* _Entries taken from a collection_:
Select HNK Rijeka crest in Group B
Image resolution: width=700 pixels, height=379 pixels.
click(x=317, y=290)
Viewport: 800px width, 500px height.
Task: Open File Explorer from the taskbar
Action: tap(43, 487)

* _Work instruction_: Starting at the line with "Image resolution: width=700", retype each line through the final one in the data above, unchanged and with nothing added.

* _Answer area_:
Image resolution: width=700 pixels, height=379 pixels.
click(x=317, y=290)
Viewport: 800px width, 500px height.
Task: Open File Explorer from the taskbar
Action: tap(43, 487)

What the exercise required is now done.